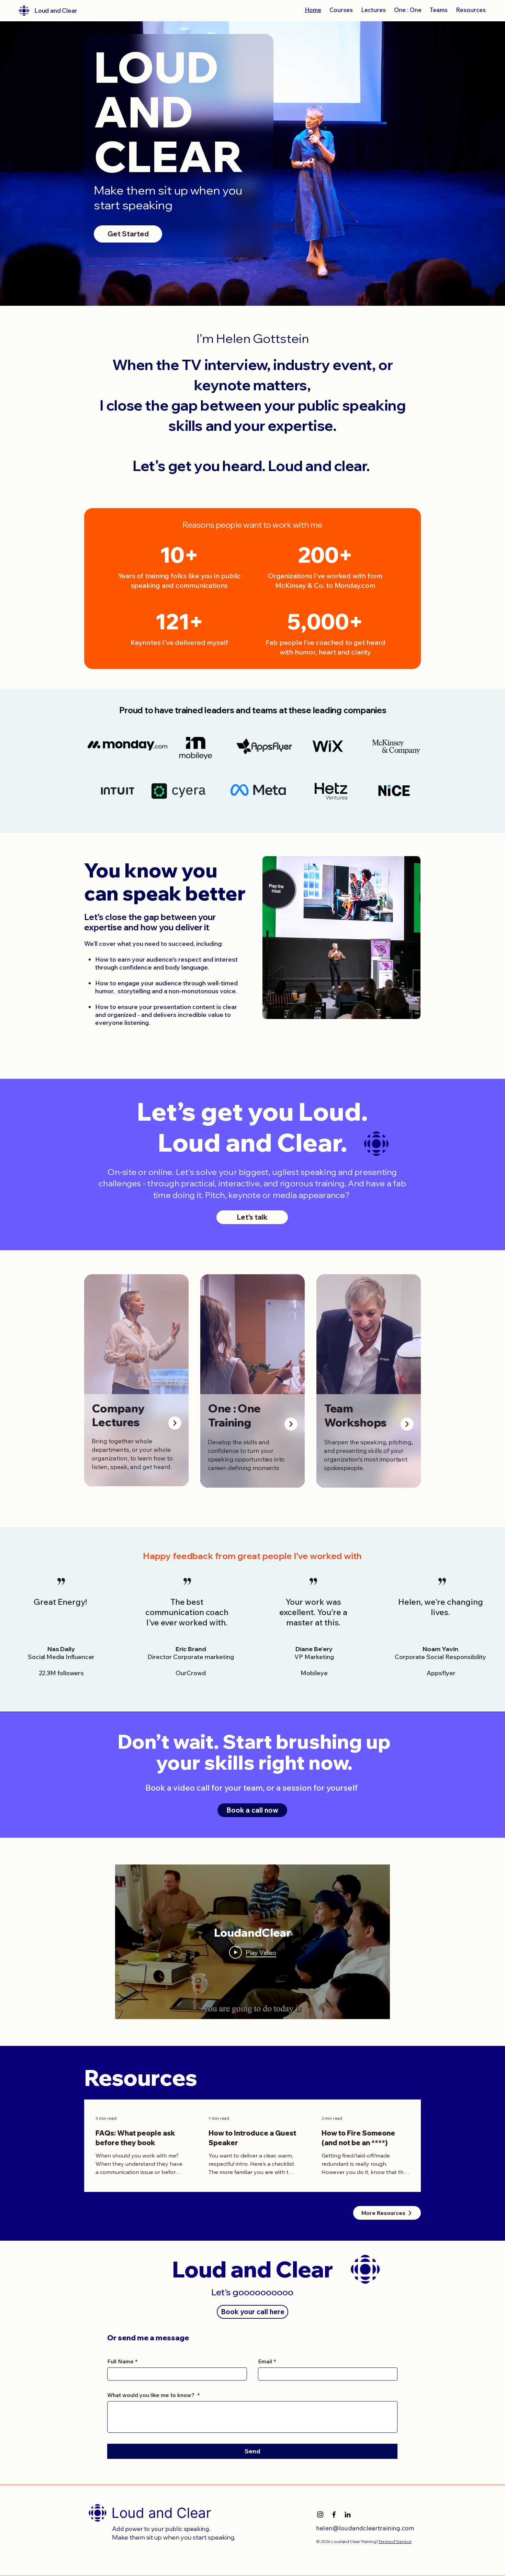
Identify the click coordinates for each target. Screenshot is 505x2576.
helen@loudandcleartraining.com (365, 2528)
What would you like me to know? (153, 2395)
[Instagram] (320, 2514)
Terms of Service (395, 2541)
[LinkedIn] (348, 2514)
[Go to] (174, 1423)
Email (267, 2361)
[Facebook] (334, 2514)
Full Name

--

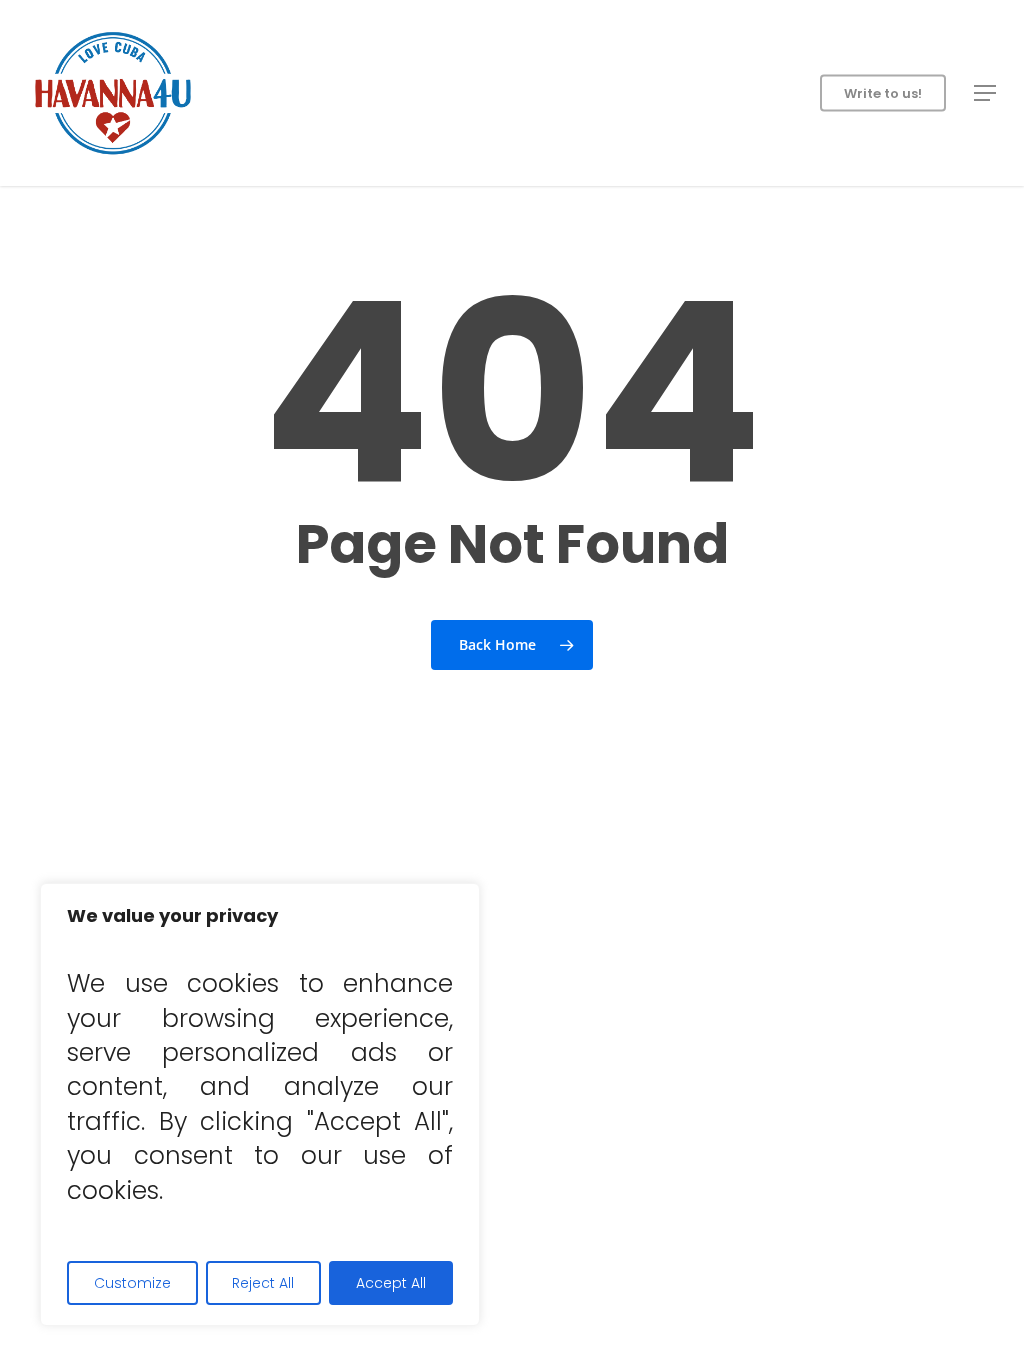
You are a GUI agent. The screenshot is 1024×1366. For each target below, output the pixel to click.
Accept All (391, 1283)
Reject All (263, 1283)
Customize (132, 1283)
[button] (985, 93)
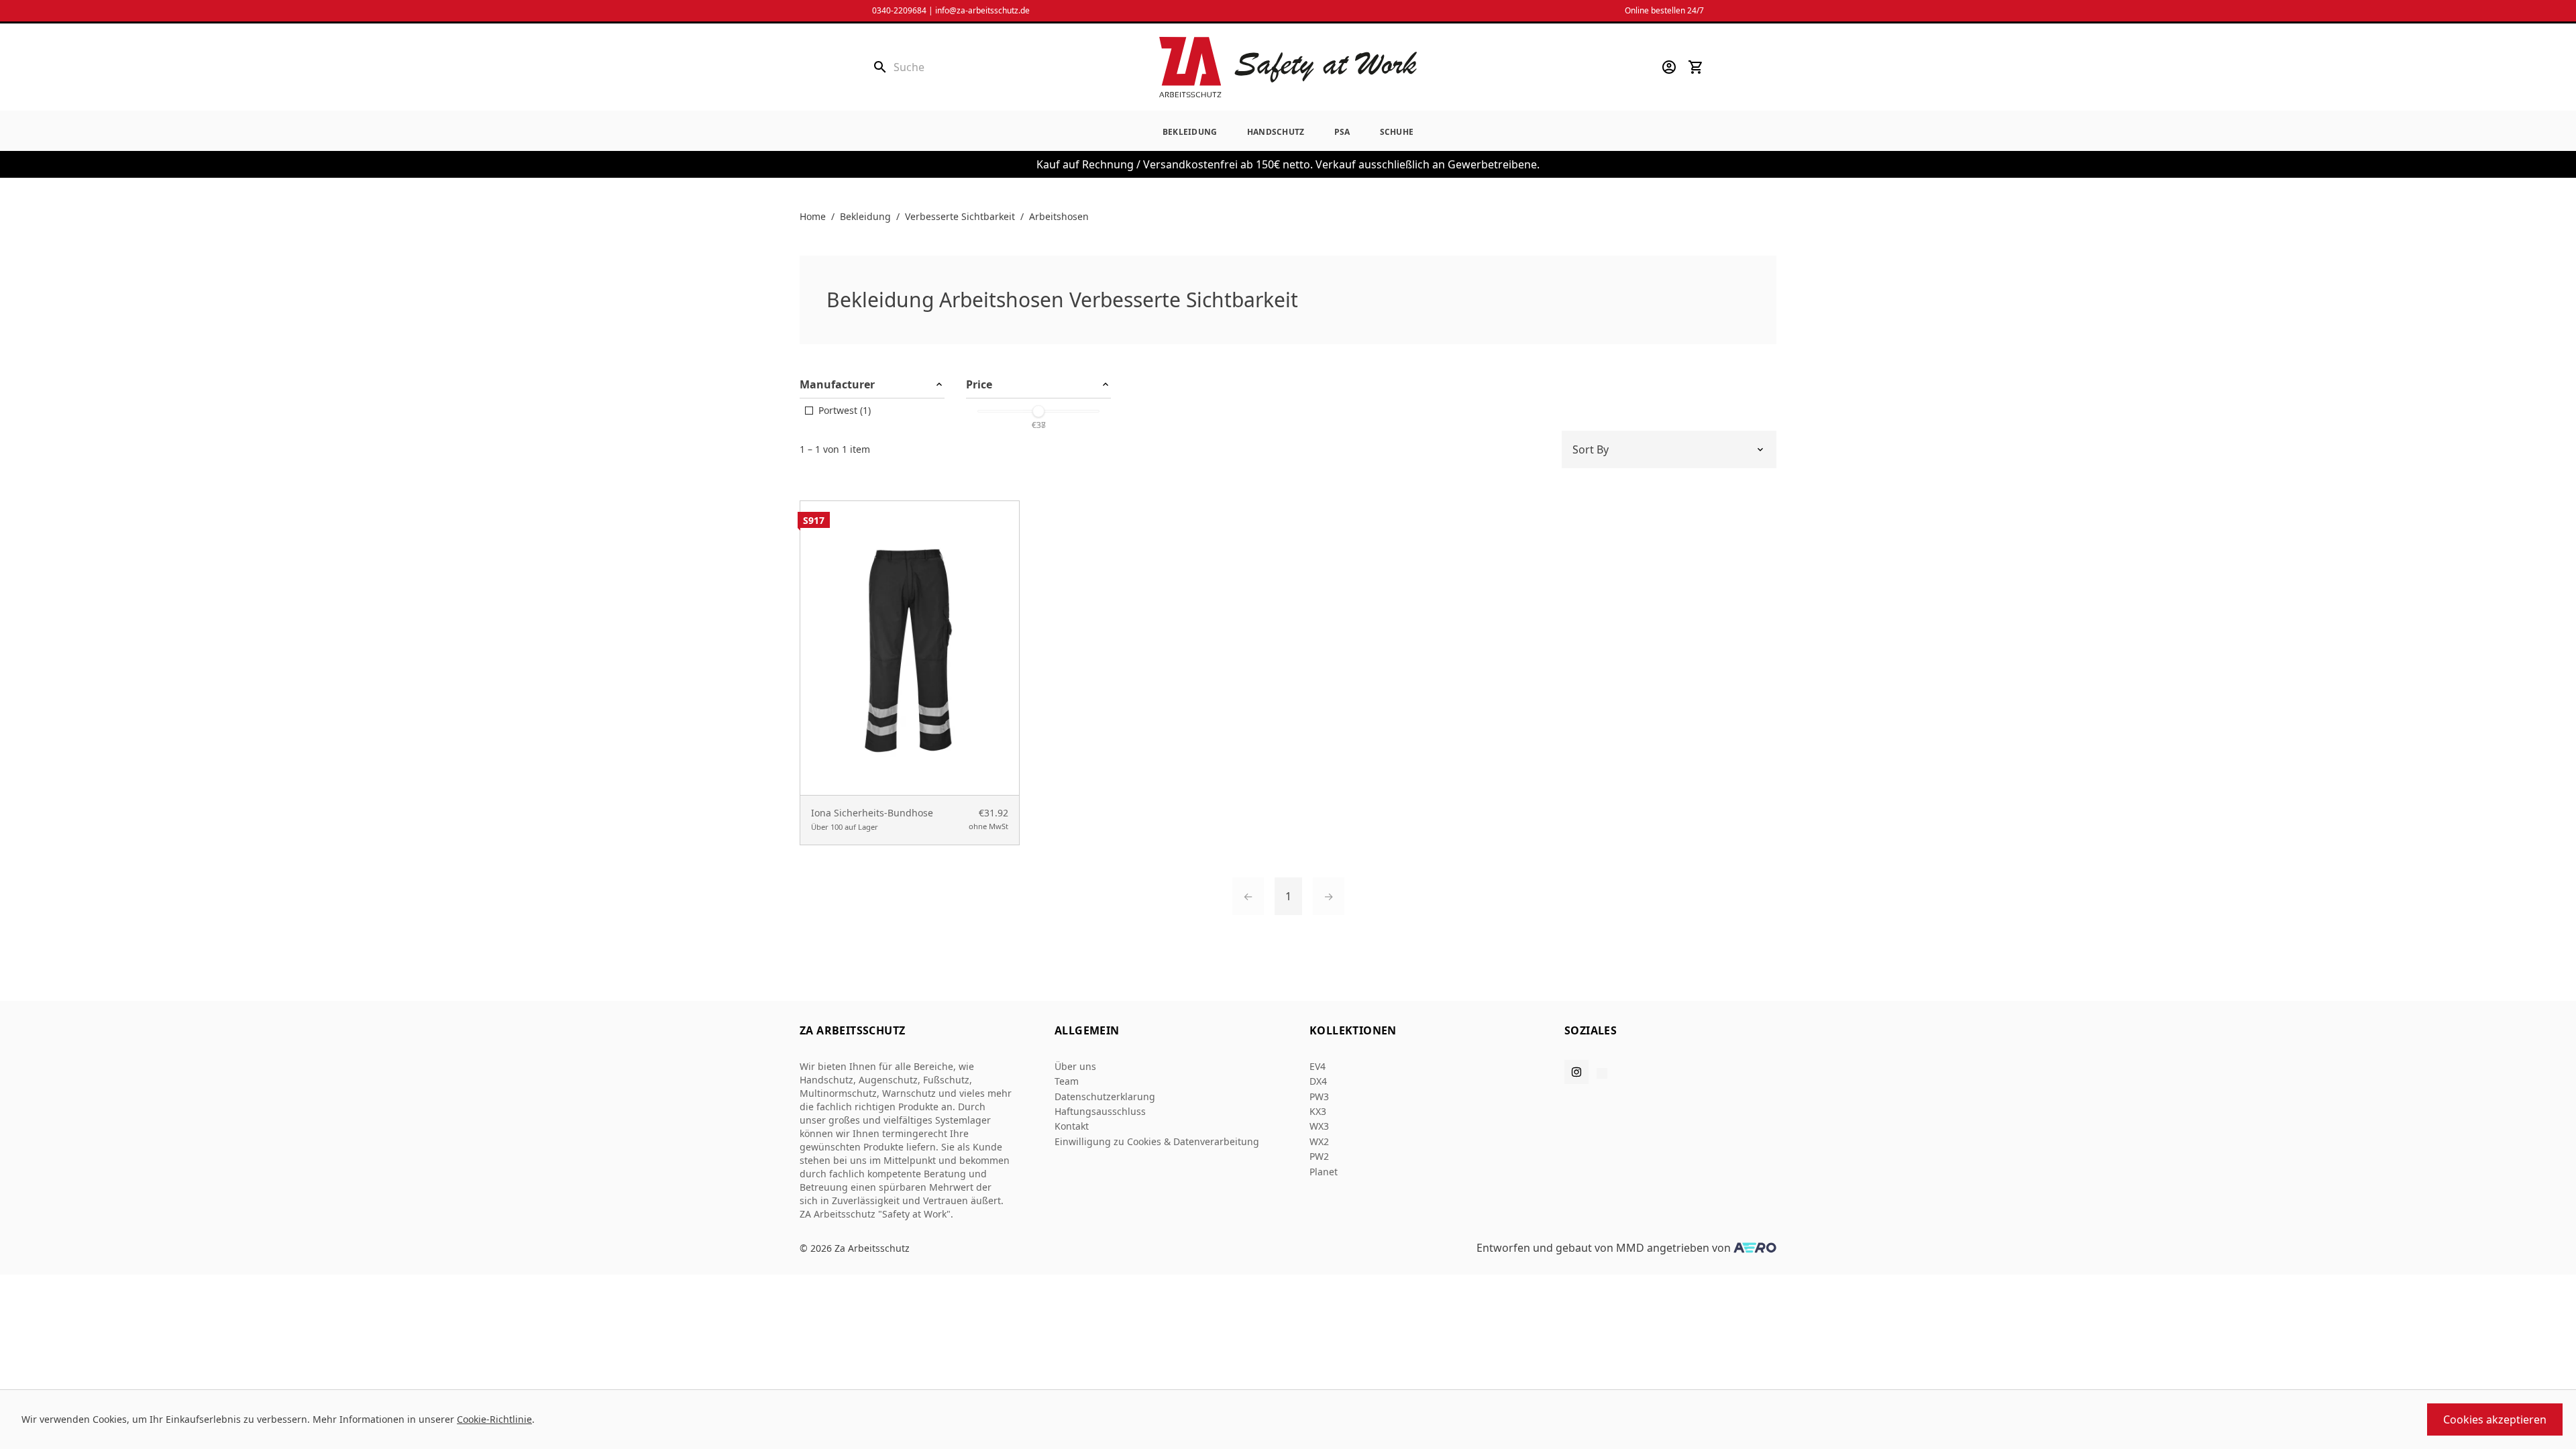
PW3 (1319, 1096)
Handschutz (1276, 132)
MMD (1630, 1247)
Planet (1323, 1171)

What to produce => Reproduce exactly the lines above starting at the line containing "Reject All (263, 1283)" and ending at the line containing "Planet (1323, 1171)", including both, but not the pictures.

Problem solution =>
Reject All (263, 1283)
Customize (132, 1283)
[button] (985, 93)
PW3 (1319, 1096)
Handschutz (1276, 132)
MMD (1630, 1247)
Planet (1323, 1171)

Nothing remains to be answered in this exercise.